Optimium 101 (8)-Nadya Optimizing Compiler

Optimium 101 (8)-Nadya Optimizing Compiler

Today, we will talk about compiler technology inside Nadya, which analyzes & optimizes user’s code under the hood, and generates best possible output that runs fast and efficient on target hardware.

Jaewoo Kim

2024년 7월 8일

Hello, my name is Jaewoo Kim, and I am developing Nadya at ENERZAi. Today, we will talk about compiler technology inside Nadya, which analyzes & optimizes user’s code under the hood, and generates best possible output that runs fast and efficient on target hardware.

Nadya Optimizing Compiler (ndc)

ndc is the name of our compiler, which coverts Nadya code into binary (Not just a ‘binary’, it’s highly optimized binary that only ndc can provide). Nadya optimizing compiler is our backbone technology on building fast computational kernels used in Optimium. Moreover, it allows any programmers to write fast and efficient program without knowing too much details about hardware. Let me introduce brief process under the hood.

Parsing & lexing user code into Abstract Syntax Tree (AST)

As we all know, computer does not understand human language, (such as English or Korean). They only know machine language composed of 0s and 1s. However, we all know no one wants to code with brain damaging numbers (If you see someone who does, you should probably consider taking them to hospital).

Compiler is a software that solves this problem. It translates code written in human-readable language into machine code. The first step to do so is parsing & lexing.

Lexer

Lexer decomposes code into ‘tokens’, which is a minimum piece of component inside the code that means something.
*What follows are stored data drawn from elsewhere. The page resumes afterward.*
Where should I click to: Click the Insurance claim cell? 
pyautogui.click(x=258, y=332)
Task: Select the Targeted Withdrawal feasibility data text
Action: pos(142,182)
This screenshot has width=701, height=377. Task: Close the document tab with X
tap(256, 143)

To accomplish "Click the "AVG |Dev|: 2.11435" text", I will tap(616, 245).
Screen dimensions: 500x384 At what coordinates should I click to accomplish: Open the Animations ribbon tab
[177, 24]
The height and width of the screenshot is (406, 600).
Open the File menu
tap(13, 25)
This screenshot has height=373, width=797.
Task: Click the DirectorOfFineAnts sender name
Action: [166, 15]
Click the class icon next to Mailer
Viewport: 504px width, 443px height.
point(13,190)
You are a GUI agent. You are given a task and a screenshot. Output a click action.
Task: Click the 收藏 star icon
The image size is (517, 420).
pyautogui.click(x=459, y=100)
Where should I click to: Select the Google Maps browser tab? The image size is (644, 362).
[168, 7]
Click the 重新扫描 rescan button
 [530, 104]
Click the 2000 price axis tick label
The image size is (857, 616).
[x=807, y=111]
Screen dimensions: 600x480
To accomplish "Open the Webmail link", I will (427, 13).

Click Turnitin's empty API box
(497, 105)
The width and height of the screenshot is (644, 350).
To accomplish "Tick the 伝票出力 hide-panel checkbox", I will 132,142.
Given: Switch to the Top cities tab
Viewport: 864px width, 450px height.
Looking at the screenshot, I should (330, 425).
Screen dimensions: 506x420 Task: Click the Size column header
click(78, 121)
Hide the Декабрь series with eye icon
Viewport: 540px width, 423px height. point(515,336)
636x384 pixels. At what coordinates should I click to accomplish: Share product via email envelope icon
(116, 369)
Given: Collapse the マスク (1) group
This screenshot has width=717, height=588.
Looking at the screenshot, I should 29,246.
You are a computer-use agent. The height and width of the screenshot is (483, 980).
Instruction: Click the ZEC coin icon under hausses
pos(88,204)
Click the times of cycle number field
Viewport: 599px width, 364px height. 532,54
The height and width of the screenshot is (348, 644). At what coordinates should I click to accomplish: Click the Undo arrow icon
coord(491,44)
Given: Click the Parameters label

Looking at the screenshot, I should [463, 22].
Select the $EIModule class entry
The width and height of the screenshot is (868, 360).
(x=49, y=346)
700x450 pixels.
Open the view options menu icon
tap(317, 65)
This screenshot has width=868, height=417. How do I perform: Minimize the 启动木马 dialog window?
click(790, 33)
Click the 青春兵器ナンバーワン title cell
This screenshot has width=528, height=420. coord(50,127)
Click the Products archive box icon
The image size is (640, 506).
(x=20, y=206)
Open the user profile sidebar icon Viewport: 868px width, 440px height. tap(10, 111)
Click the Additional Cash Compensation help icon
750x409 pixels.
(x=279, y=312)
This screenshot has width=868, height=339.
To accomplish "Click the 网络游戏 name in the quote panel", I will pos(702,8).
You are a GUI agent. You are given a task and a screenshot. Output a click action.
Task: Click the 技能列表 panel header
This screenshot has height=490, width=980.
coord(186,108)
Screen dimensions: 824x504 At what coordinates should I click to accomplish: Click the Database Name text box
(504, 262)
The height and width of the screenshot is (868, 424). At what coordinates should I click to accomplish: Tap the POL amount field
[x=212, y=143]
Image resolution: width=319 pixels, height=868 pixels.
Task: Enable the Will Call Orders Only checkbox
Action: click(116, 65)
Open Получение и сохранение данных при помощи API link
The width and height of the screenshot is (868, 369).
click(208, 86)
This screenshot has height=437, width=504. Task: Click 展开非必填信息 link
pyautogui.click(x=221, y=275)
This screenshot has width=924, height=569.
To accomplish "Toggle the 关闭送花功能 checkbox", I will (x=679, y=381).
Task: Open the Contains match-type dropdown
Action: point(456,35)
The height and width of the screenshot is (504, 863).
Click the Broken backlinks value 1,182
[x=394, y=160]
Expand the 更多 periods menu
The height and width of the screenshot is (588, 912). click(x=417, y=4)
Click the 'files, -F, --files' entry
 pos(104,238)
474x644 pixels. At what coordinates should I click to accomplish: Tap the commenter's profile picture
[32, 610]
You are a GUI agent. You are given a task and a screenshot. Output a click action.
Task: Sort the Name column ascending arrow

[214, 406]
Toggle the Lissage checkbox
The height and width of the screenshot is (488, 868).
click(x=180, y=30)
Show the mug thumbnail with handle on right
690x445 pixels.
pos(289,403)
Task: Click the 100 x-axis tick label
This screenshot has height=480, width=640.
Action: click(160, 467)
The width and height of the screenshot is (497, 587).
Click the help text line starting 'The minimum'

For example, let’s say we write the following code.

let myVar = a + 1

If Lexer reads this piece of string, it decomposes the code into the following tokens.

let, myVar, = , a, +, 1

This case is simple however, in real world, same kind of character may have different meaning. (For example, < means ‘less than’ normally. However, in the syntax cast<i32>(...) , < refers to the beginning of type expression). Therefore, parser & lexer needs to be context-sensitive, which is resolved by two-pass parsing in Nadya.

Parser

Parser takes the tokens from the lexer and returns an Abstract syntax tree (AST in short). AST transforms code into tree-like structure that defines the program. Each node of the AST represents semantics of the language, which defines how program should behave in certain condition.

Let’s transform the code above into AST defined in Nadya

As we can see here, This tree contains several important information that’s required to execute the program.

  1. Components of the program(Literal, id, number…)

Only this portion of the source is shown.